2009-11-12 Thread Marek Szyprowski
Hello,

On Wednesday, November 11, 2009 8:13 AM Harald Welte wrote:

 Hi Guennadi and others,
 
 first of all sorry for breaking the thread, but I am new to this list
 and could not find the message-id of the original mails nor a .mbox
 format archive for the list :(
 
 As I was one of the people giving comments to Guennadi's talk at ELCE,
 let me give some feedback here, too.
 
 I'm currently helping the Samsung System LSI Linux kernel team with
 bringing their various ports for their ARM SoCs mainline.  So far we
 have excluded much of the multimedia related parts due to the complexity
 and lack of kernel infrastructure.
 
 Let me briefly describe the SoCs in question: They have an ARM9, ARM11
 or Cortex-A8 core and multiple video input and output paths, such as
 * camera interface
 * 2d acceleration engine
 * 3d acceleration engine
 * post-processor (colorspace conversion, scaling, rotating)
 * LCM output for classic digital RGB+sync interfaces
 * TV scaler
 * TV encoder
 * HDMI interface (simple serial-HDMI with DMA from/to system memory)
 * Transport Stream interface (MPEG-transport stream input with PID
   filter which can DMA to system memory
 * MIPI-HSI LCM output device
 * Multi-Function codec for H.264 and other stuff
 * Hardware JPEG codec.
 plus even some more that I might have missed.
 
 One of the issues is that, at least in many current and upcoming
 products, all those integrated peripherals can only use physically
 contiguous memory.
 
 For the classic output path (e.g. Xorg+EXA+XAA+3D), that is fine.  The
 framebuffer driver can simply allocate some large chunk of physical
 system memory at boot time, map that into userspace and be happy.  This
 includes things like Xvideo support in the Xserver.  Also, HDMI output
 and TV output can be handled inside X or switch to a new KMS model.
 
 However, the input side looks quite different,  On the one hand, we have
 the camera driver, but possibly HDMI input and transport stream input,
 are less easy.
 
 also, given the plethora of such subsytems in a device, you definitely
 don't want to have one static big boot-time allocation for each of those
 devices.  You don't want to waste that much memory all the time just in
 case at some time you start an application that actually needs this.
 Also, it is unlikely that all of the subsystems will operate at the same
 time.
 
 So having an in-kernel allocator for physically contiguous memory is
 something that is needed to properly support this hardware.  At boot
 time you allocate one big pool, from which you then on-demand allocate
 and free physically contiguous buffers, even at much later time.
 
 Furthermore, think of something like the JPEG codec acceleration, which
 you also want to use zero-copy from userspace.  So userpsace (like
 libjpeg for decode, or a camera application for encode)would also need
 to be able to allocate such a buffer inside the kernel for input and
 output data of the codec, mmap it, put its jpeg data into it and then
 run the actual codec.
 
 How would that relate to the proposed global video buffers pool? Well,
 I think before thinking strictly about video buffers for camera chips,
 we have to think much more generically!

We have been working on multimedia drivers for Samsung SoCs for a while
and we already got through all these problems.

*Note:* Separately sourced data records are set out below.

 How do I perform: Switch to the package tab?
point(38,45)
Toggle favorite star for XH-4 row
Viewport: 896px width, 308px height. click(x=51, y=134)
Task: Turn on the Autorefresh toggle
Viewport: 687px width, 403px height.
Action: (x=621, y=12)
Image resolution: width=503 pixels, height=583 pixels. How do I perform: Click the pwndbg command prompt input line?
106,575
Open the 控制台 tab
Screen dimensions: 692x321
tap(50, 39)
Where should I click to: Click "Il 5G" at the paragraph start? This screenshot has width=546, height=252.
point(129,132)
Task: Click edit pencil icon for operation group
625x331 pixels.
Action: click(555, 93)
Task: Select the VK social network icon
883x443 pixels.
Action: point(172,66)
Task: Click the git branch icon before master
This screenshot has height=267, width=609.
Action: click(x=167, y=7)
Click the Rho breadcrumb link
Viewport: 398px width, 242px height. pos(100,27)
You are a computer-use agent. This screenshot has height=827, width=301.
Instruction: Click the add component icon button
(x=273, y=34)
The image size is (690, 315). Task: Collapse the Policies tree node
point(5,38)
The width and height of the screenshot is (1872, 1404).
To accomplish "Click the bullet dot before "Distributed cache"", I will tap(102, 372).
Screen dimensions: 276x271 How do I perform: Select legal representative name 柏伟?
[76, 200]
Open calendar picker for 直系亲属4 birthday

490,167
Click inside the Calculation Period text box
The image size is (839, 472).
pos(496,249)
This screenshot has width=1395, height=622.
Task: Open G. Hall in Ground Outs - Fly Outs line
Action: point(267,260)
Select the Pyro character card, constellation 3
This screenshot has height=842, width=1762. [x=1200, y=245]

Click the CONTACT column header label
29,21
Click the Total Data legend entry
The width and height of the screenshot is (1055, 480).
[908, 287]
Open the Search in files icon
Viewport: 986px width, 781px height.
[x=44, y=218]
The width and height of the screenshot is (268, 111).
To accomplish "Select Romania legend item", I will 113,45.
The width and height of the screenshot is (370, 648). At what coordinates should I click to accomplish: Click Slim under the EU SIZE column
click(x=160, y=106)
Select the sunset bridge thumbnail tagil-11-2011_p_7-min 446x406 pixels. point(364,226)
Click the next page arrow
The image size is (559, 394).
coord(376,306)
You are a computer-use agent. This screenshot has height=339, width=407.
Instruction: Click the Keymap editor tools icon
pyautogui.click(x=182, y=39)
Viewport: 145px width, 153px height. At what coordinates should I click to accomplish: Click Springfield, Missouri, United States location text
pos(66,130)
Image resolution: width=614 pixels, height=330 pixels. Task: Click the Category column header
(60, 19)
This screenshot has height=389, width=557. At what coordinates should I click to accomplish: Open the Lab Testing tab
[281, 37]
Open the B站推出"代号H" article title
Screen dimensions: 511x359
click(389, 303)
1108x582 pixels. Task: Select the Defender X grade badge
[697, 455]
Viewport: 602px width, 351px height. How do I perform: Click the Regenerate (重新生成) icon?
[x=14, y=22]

The current version of our drivers use private ioctls, zero-copy user
space memory access and our custom memory manager. Our solution is described
in the following thread: 
http://article.gmane.org/gmane.linux.ports.arm.kernel/66463
We posted it as a base (or reference) for the discussion on Global Video
Buffers Pool.

We also found that most of the multimedia devices (FIMC, JPEG, Rotator/Scaler,
MFC, Post Processor, TVOUT, maybe others) can be successfully wrapped into V4L2
framework. We only need to extend the framework a bit, but this is doable and
has been discussed on V4L2 mini summit on LPC 2009. 

The most important issue is how the device that only processes multimedia data
from one buffer in system memory to another should be implemented in V4L2
framework. Quite long, but successful discussion can be found here:
http://article.gmane.org/gmane.linux.drivers.video-input-infrastructure/10668/
We are currently implementing a reference test driver for v4l2 mem2mem device.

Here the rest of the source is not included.